Some people who coordinate the volunteer efforts for the county were concerned that additional training and background checks could discourage volunteers.

Leslie Wall, coordinator for Plumas Rural Services’ Community Connections, said her organization already conducts training and background checks for its 230 volunteers.

“We do background checks on all of our members, regardless of whether they are working with children or not,” Wall said. “We have them show proof of insurance and a driver’s license. Then they sign a release form to release their driving record.”

Rose Buzzetta from Friends of the Animal Shelter said her volunteers also get extensive training.

“If our volunteers have to go through training with (county) human resources and then training through risk management … it’s cumbersome,” Buzzetta said. “I’m afraid that we will lose volunteers.”

Settlemire said in some cases training and background checks done by volunteer organizations will satisfy the county’s requirements.
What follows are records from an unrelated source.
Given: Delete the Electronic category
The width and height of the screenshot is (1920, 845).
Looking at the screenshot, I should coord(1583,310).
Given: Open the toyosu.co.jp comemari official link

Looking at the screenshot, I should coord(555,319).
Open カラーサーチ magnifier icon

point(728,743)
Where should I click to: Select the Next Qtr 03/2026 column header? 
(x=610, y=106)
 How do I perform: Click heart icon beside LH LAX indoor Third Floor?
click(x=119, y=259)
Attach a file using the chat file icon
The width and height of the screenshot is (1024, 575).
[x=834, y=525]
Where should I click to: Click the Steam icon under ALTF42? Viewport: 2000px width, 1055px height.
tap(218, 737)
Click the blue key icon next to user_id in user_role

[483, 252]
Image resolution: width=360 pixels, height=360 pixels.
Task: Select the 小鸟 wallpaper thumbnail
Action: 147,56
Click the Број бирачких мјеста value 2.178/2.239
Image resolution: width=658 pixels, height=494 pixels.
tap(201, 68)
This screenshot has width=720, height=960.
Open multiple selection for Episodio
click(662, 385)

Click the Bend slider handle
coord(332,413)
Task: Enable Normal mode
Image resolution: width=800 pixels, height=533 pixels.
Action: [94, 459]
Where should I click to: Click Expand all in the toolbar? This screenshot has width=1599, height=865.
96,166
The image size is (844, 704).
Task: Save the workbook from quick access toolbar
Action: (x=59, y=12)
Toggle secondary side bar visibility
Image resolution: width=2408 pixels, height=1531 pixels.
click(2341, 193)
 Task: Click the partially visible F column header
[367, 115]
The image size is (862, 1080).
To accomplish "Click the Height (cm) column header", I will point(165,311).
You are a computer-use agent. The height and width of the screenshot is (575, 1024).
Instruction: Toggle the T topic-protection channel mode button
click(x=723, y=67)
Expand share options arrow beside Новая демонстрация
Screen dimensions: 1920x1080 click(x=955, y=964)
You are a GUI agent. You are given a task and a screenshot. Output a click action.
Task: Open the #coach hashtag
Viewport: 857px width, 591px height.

He said volunteers who will be working unsupervised with children would need to be fingerprinted, “just as we would have our own employees in that situation. And just as the schools have people fingerprinted and check their background to make sure there aren’t any offenses that could put children at risk.” Settlemire said, “That’s the reason why you have something like that in (the policy).”

In some cases, the volunteers might have to pay for the fingerprinting costs. Wall said it costs about $90 for fingerprinting.

Basically, county volunteers can expect to be subject to the same safety training and orientation as county employees.

They will also get some of the same benefits. Volunteers working for the county will be covered by workers’ compensation insurance.

According to a survey of county departments conducted by the County Counsel’s Office, volunteers provided 12,916 hours of service to the county in fiscal 2010-11.

Four departments responded to the survey, which indicated 25 volunteers worked at the library and 22 at the museum.

Another 90 people donated time to the UC Davis Extension Farm Advisor Office. Most of those volunteers come from the University of California’s 4-H Youth Development Program.

Simpson said she pushed to institute the volunteer policy partly because of a former volunteer.

She shared the story.

“Every month for the last three years I have been getting a call from a certain gentleman. He’s a wonderful guy,” Simpson said. “Public health used to allow volunteers to drive people to their cancer treatments out of the county.

“And there is a lot of risk involved in that. Risk management stopped it.

“There is still a great issue about people who don’t have reliable cars or family,” Simpson said. “They are low-income. They have cancer. They need treatment out of the county.

“If there’s no way for these people to get a ride out of the county, it’s literally a death sentence.”